MMToM-QA: Multimodal Theory of Mind Question Answering






Published 6/18/2024 by Chuanyang Jin, Yutong Wu, Jing Cao, Jiannan Xiang, Yen-Ling Kuo, Zhiting Hu, Tomer Ullman, Antonio Torralba, Joshua B. Tenenbaum, Tianmin Shu
MMToM-QA: Multimodal Theory of Mind Question Answering


Theory of Mind (ToM), the ability to understand people's mental states, is an essential ingredient for developing machines with human-level social intelligence. Recent machine learning models, particularly large language models, seem to show some aspects of ToM understanding. However, existing ToM benchmarks use unimodal datasets - either video or text. Human ToM, on the other hand, is more than video or text understanding. People can flexibly reason about another person's mind based on conceptual representations (e.g., goals, beliefs, plans) extracted from any available data.
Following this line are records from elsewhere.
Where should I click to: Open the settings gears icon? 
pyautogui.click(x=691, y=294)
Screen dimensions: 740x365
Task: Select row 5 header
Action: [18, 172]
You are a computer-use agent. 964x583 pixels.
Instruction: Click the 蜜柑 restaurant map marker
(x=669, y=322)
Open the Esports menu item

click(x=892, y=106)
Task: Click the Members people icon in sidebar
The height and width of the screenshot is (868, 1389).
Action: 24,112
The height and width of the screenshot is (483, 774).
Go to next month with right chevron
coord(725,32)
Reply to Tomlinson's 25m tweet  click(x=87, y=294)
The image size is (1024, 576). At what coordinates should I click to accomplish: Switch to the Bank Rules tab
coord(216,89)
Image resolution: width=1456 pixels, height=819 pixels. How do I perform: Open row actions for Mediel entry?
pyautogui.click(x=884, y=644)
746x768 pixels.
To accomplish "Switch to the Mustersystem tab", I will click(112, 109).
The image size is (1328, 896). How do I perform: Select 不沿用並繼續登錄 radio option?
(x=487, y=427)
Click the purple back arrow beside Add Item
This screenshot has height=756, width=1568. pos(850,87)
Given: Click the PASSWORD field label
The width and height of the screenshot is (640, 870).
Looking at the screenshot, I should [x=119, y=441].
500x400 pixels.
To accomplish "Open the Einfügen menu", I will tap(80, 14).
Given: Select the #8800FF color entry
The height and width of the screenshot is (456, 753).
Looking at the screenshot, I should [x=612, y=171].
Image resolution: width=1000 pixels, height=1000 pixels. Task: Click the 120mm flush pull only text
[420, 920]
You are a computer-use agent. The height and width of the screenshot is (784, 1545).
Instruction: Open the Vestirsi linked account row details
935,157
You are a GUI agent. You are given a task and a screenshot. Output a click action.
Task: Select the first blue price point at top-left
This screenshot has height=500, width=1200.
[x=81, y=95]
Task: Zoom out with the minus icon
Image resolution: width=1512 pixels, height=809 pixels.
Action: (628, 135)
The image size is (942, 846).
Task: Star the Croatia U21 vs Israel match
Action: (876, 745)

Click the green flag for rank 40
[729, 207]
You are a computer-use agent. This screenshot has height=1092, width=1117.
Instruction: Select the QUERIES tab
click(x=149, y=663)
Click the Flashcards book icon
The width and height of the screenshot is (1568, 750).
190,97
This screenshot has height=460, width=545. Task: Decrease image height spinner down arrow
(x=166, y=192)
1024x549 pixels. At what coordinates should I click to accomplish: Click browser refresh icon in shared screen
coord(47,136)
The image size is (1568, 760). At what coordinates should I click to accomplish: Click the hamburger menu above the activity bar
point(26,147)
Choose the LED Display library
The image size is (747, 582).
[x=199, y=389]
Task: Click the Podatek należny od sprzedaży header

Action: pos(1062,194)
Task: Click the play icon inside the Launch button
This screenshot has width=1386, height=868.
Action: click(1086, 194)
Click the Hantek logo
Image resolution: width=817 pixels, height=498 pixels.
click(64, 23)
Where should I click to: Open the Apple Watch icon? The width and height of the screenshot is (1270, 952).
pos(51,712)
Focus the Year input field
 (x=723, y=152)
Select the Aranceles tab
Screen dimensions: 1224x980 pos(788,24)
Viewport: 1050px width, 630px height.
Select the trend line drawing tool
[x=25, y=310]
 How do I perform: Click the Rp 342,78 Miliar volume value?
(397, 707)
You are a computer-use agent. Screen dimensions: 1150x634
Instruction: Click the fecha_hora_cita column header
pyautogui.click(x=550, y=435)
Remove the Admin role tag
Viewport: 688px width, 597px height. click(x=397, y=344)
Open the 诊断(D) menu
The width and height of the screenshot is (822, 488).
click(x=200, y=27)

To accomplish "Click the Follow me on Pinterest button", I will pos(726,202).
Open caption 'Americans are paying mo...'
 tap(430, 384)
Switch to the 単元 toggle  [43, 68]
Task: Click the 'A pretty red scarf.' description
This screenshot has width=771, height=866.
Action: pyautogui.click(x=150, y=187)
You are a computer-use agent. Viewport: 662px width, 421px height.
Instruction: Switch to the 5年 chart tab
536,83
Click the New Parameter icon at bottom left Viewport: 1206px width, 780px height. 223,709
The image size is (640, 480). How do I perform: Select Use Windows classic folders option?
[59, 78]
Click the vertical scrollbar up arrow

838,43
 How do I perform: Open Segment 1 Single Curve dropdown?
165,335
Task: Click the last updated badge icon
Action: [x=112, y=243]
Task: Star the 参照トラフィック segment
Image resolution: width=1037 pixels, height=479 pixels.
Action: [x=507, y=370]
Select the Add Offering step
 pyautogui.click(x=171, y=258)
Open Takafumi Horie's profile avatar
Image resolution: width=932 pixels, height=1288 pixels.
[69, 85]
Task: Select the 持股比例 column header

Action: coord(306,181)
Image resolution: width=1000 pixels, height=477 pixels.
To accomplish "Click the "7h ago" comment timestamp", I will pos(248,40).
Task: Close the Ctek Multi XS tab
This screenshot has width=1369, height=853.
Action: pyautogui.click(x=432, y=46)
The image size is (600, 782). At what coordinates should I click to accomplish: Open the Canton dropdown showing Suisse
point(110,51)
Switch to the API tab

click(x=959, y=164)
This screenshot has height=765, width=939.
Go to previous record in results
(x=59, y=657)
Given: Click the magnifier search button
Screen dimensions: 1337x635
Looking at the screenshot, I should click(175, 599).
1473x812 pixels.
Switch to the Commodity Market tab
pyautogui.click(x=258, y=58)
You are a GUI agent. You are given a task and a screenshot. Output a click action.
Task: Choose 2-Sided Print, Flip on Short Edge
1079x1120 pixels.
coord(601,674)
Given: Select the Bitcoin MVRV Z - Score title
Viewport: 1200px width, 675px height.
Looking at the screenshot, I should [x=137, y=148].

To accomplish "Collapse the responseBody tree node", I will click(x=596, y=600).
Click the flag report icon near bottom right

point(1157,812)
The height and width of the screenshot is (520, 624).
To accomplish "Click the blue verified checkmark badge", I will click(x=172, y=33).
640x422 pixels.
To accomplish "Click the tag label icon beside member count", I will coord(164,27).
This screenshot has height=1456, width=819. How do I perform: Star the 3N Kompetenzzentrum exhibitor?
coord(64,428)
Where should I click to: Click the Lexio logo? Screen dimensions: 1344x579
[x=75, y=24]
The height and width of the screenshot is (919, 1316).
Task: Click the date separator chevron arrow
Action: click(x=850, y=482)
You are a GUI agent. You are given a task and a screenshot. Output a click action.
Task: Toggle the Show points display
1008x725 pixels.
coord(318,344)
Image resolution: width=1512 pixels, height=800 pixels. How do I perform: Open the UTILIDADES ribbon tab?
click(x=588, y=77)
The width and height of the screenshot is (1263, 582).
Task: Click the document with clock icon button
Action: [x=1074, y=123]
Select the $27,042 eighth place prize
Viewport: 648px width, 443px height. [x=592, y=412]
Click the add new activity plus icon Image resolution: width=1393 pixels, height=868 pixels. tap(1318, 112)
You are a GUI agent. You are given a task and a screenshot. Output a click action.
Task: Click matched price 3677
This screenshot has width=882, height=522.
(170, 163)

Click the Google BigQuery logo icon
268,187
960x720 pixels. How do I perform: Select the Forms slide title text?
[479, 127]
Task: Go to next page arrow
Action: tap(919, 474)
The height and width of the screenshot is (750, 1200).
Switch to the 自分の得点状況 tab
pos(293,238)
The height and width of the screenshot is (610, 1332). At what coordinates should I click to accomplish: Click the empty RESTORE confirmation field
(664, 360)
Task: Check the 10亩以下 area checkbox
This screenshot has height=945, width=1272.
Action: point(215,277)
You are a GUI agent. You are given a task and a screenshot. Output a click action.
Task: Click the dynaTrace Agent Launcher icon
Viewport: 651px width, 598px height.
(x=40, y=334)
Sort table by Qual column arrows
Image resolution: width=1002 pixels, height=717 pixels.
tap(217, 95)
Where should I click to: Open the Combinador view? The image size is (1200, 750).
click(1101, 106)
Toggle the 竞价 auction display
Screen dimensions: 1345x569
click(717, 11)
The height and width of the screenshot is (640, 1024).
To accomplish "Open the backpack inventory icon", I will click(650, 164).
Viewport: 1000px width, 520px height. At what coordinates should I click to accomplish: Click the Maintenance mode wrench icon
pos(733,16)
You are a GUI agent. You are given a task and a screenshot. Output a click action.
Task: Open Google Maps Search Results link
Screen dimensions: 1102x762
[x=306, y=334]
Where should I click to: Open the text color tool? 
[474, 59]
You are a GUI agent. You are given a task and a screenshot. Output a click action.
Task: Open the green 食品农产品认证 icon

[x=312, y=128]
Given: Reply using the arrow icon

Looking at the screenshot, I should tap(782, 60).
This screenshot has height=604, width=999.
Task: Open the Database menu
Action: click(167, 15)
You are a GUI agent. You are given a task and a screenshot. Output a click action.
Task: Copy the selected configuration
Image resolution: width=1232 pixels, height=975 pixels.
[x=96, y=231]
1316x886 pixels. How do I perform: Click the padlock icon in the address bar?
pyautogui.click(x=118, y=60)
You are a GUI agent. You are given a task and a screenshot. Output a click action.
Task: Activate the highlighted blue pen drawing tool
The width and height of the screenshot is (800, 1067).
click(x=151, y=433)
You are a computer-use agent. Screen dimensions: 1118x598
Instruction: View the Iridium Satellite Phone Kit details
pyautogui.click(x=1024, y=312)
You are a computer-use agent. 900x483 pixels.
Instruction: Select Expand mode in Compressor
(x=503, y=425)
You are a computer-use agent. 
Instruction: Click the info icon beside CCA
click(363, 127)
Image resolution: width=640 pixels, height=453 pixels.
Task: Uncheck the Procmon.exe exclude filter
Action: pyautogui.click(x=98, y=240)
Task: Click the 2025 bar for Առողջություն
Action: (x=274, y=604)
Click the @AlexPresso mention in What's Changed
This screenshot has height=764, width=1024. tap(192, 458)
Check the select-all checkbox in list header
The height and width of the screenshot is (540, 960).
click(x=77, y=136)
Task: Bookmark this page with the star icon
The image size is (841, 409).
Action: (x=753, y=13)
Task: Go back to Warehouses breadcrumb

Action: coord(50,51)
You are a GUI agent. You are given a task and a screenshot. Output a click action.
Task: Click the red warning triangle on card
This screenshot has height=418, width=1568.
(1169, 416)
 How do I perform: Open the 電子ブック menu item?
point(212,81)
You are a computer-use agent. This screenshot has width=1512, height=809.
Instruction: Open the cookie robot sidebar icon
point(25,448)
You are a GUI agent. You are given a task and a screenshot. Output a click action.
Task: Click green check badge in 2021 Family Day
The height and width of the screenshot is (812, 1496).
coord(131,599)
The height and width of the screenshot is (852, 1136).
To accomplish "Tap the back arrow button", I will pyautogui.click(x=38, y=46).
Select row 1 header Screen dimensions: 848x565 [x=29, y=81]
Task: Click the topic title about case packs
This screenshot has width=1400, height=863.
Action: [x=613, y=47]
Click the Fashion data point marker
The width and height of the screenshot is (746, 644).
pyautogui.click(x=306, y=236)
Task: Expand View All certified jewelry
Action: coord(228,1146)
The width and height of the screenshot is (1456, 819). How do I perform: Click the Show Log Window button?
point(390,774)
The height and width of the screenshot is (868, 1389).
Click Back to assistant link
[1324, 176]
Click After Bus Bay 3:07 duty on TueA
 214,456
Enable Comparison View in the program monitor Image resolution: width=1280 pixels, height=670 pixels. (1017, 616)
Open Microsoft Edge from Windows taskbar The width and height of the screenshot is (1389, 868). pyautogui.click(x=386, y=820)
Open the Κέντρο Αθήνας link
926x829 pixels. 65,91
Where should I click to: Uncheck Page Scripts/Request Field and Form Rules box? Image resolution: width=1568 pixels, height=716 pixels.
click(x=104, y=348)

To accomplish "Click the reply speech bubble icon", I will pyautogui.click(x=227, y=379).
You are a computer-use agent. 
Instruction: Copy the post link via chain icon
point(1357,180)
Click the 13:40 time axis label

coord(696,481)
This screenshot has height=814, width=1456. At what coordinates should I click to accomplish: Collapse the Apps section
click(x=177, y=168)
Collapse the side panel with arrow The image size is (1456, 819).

To address this, we introduce a multimodal Theory of Mind question answering (MMToM-QA) benchmark. MMToM-QA comprehensively evaluates machine ToM both on multimodal data and on different kinds of unimodal data about a person's activity in a household environment. To engineer multimodal ToM capacity, we propose a novel method, BIP-ALM (Bayesian Inverse Planning Accelerated by Language Models). BIP-ALM extracts unified representations from multimodal data and utilizes language models for scalable Bayesian inverse planning. We conducted a systematic comparison of human performance, BIP-ALM, and state-of-the-art models, including GPT-4. The experiments demonstrate that large language models and large multimodal models still lack robust ToM capacity. BIP-ALM, on the other hand, shows promising results, by leveraging the power of both model-based mental inference and language models.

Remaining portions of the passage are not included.